# Retired Danvers cop captures $1 million in lottery



## stm4710 (Jul 6, 2004)

Retired Danvers cop captures $1 million in lottery 
By Andrew Hickey 
Staff writer 


PEABODY — A retired Danvers police lieutenant got an early birthday present this week when he collared $1 million on an instant lottery ticket.

Stephen Hayward, who lives in Peabody with his wife, Mariellen, claimed his first check Wednesday morning, state Lottery spokeswoman Beth Bresnahan said.

Hayward, who turns 58 today, nabbed the $10 Blockbuster instant game at the Lynn Street 7-Eleven store Tuesday. For selling the ticket, 7-Eleven netted itself $10,000.

"It was a shock and surprise," Hayward said yesterday. "It's a very nice supplement to my retirement and kind of a surprise birthday present."

Hayward will receive one check worth about $50,000 before taxes each year for 20 years, Bresnahan said.

Hayward said he has no immediate plans for his newly won riches. He and his wife, who love to travel, already had a couple of vacations scheduled.

"There's nothing crazy that I want to do," he said. "There's nothing I absolutely need.

"But if it was a lump sum, things might be different," he said.

Aside from a Caribbean cruise next month and another trip in November, Hayward said he'll spend his free time continuing to travel, trying to improve his golf game and working part time at Mike's Mobil in Danvers.

Hayward joined the Danvers Police Department as a reserve officer in 1970, was named a full-time patrolman a year later and retired as a lieutenant in 2002.

While the Police Department yesterday was filled with a slight air of jealousy over Hayward's score, Chief Neil Ouellette said everyone on the force is excited about the former officer's good fortune.

"It couldn't have happened to a nicer guy," Ouellette said.

Hayward said he was returning home from buying a new car when he stopped at the 7-Eleven for coffee. He said he occasionally plays the lottery as entertainment.

The odds of bagging $1 million were 1 in 1.5 million.

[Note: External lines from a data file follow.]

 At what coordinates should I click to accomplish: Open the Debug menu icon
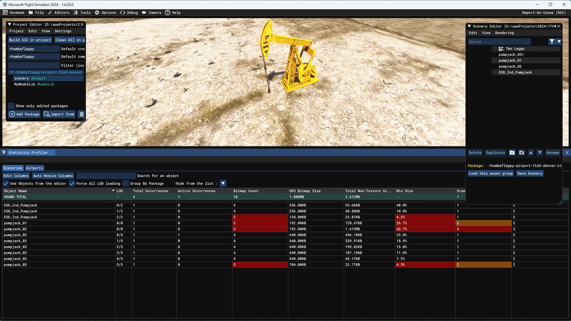pyautogui.click(x=123, y=12)
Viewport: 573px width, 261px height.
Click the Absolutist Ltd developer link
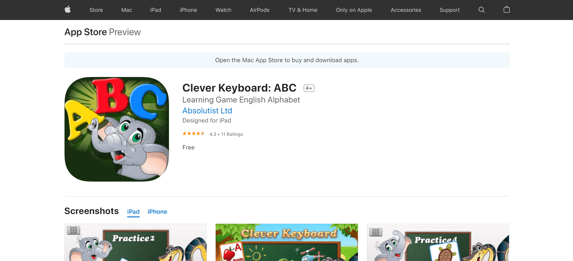coord(207,111)
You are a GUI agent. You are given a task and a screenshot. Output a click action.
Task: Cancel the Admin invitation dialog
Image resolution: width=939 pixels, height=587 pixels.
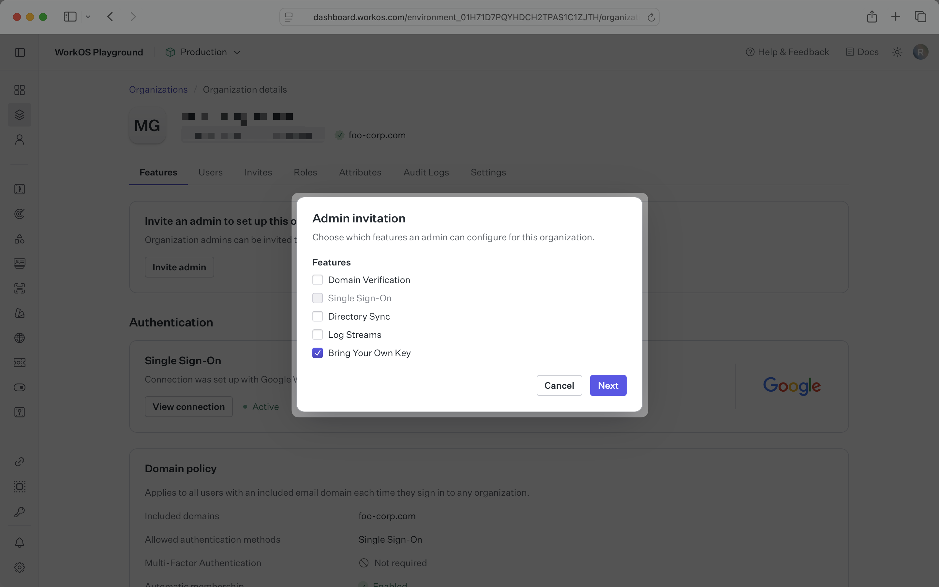559,385
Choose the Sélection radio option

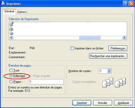[11, 76]
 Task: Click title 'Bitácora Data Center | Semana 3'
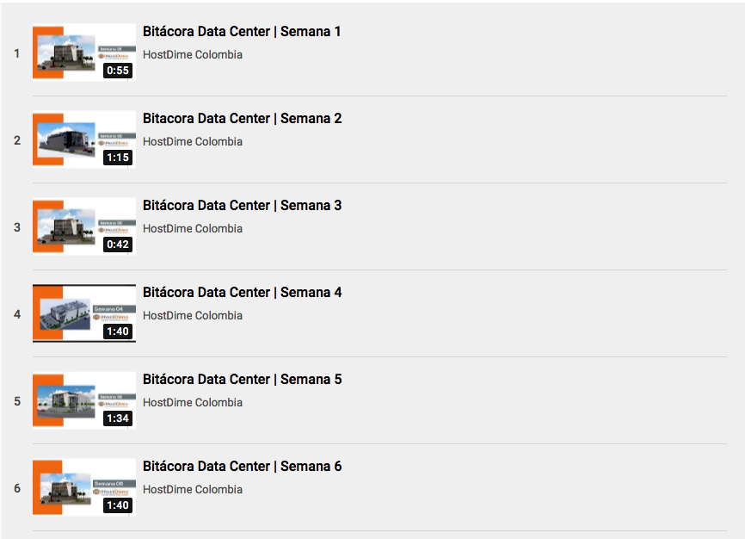(x=243, y=206)
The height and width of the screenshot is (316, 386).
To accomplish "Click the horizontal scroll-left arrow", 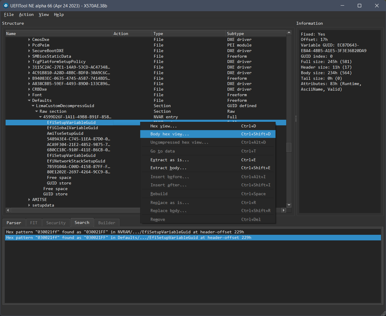I will point(8,210).
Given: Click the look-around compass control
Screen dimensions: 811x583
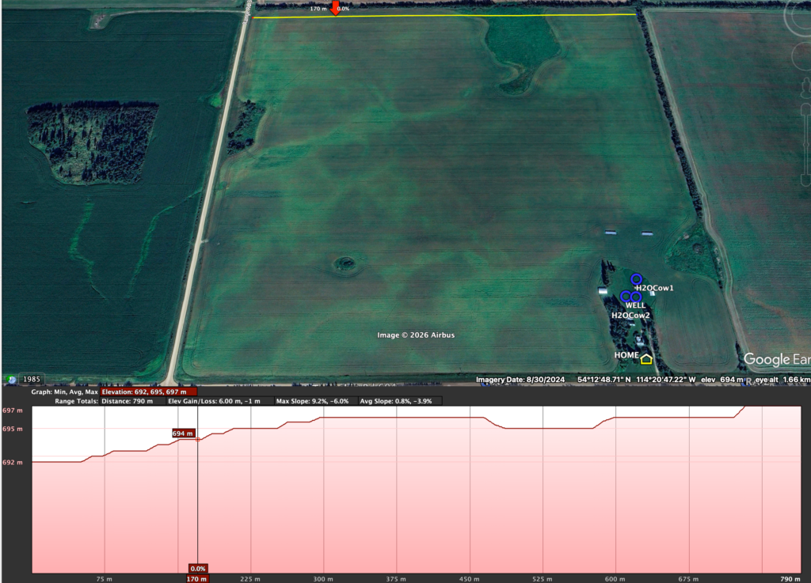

"You just have to be in the right place at the right time," he said. "You could sit there and play those things all day long and win nothing. I got one lucky break."

Hayward is the second North Shore man in a month to win $1 million in the lottery. Jeffrey Hyde of Danvers won $1 million after buying a $5 instant ticket at a convenience store in Middleton on Jan. 29.


----------



## GARDA (Dec 30, 2003)

stm4710";p="57665 said:


> Aside from a Caribbean cruise next month and another trip in November, Hayward said he'll spend his free time continuing to travel, trying to improve his golf game and working part time at Mike's Mobil in Danvers.


"*Travel" 8) , "Golf" \/ , and "Working part time at Mike's Mobil*"... :huh: :no: Oh well, two outta three ain't bad :wink:

Great to see one of the good guys get a nice lift heading into their retirement. All my best to him after 32 years in this profession, I'm sure he's earned it... =D>


----------